Он зажег бра над журнальным столиком, затем подошел к стене и повернул выключатель: верхний свет погас. В комнате установился светлый полумрак. Борис вернулся и сел в кресло.

— Я весь внимание.

— После такой подготовки страшно начинать, потому что кажется, что от тебя ждут особо умной речи.

— Простите, Илья. Не обращайте внимания, никакой подготовки не было, просто так удобнее. Хотите, можем на кухню вернуться?.. Я еще чаю поставлю.

— Да уж давайте сидеть, как сидим. Я попробую сформулировать, что хотел, задав для начала риторический вопрос. Что из прошлого века мы принимаем сегодня как наше неотъемлемое наследство, как нашу славу и гордость? Пусть с поправками и трактовками, но принимаем… Я пытаюсь начать свое рассуждение с вашей точки зрения, но она в известном смысле — не обижайтесь — совпадает с официальной. Вы говорите о новой реальности, но и наша пропаганда уверяет, что старая Россия ушла, что все — новое, но осталась великая русская литература, великая классика, которая и подготовила духовно великую русскую революцию, великий переворот. Об этом, кстати, и враги революции говорили, тот же Розанов. Но так ли это?

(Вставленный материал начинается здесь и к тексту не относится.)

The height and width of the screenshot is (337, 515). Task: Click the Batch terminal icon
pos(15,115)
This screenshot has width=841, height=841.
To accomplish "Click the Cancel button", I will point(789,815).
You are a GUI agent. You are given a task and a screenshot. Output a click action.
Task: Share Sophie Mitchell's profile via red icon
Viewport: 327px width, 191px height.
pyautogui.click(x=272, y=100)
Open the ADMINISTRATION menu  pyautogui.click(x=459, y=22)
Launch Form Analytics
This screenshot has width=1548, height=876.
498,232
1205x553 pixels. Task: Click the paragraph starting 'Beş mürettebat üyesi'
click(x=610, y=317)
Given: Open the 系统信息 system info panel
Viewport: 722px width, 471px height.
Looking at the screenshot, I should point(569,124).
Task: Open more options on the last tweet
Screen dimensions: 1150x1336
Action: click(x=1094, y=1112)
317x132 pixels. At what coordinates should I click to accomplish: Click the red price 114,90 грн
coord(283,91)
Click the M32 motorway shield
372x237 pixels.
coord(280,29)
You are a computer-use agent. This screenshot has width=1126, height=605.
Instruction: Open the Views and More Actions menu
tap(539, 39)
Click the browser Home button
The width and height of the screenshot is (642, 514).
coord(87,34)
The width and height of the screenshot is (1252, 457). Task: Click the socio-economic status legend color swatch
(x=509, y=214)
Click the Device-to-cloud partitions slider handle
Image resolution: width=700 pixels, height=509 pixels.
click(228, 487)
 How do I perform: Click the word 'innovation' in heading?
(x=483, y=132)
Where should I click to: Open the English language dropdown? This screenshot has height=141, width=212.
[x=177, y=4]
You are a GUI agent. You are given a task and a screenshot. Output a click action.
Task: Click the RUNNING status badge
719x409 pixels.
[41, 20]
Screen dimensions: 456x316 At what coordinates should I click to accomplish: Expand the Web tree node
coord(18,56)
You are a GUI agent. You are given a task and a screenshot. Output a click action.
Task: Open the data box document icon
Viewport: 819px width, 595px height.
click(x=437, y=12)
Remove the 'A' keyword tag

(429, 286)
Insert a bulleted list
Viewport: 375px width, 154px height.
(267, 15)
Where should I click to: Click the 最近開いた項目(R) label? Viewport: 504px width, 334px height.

Что за литература была в прошлом веке? К чему она звала? Видя грехи и неустройства родной земли, она призывала по-новому почувствовать мир, не по-животному, а по-человечески. Чтобы образиться. Это была отнюдь не эстетическая, а пророческая литература. Но что есть пророк не в банальном смысле предсказателя завтрашнего дня, а в сущностном, ветхозаветном? Это одержимый божественной энергией человек, обличающий и клеймящий пороки своего народа, пытающийся и вправду поднять его до уровня народа богоизбранного. Вспомните первое письмо Чаадаева, которое до сих пор пугает всех… Чем это не проклятия и угрозы древнееврейских пророков, посылаемые своему, повторяю, своему народу?! Когда-то я зачитывался пророком Иеремией, к стыду своему поздно узнал и поздно прочел, да и то прочел, чтобы понять, почему Герцена называли пророком Иеремией, рыдающим на развалинах Иерусалима. Но тогда вчитался и был потрясен: как он проклинал свой народ и считал его виновным в обрушившихся на него несчастьях! Древние же евреи включили его проклятия в Священную книгу. А он призывал чужие народы обрушиться на Израиль и покарать его. У вас ведь есть Библия, дайте я найду, ага, спасибо, — перелистнув несколько страниц, он воскликну — Ну вот, например: «Вразумись, Иерусалим, чтобы душа Моя не удалилась от тебя, чтоб я не сделал тебя пустынею, землею необитаемою». Или еще угрозы, более сильные: «И сделаю Иерусалим грудою камней, жилищем шакалов, и города Иудеи сделаю пустынею, без жителей. Есть ли такой мудрец, который понял бы это? И к кому говорят уста Господни — объяснил бы, за что погибла страна, так что никто не проходит по ней? И сказал Господь: за то, что они оставили закон Мой, который Я постановил для них, и не слушали гласа Моего, и не поступали по нему; А ходили по упорству сердца своего и во след Ваалов, как научили их отцы их. Посему так, говорит Господь Саваоф, Бог Израилев: вот, Я накормлю их, этот народ, полынью и напою их водою с желчью; И рассею их между народами, которых не знали ни они, ни отцы их, и пошлю вслед их меч, доколе не истреблю их». Страшные проклятия и, что ужаснее, во многом исполнившиеся! Но делалось это для воспитания народа, и народ оценил эту боль и страсть, стал учиться по этим книгам обличений, как надо и как не надо себя вести. Таких проклятий у русских писателей все же не было. Были не проклятия, были обличения. Как у Хомякова в стихотворении «России»: «В судах черна неправдой черной и игом рабства клеймена!»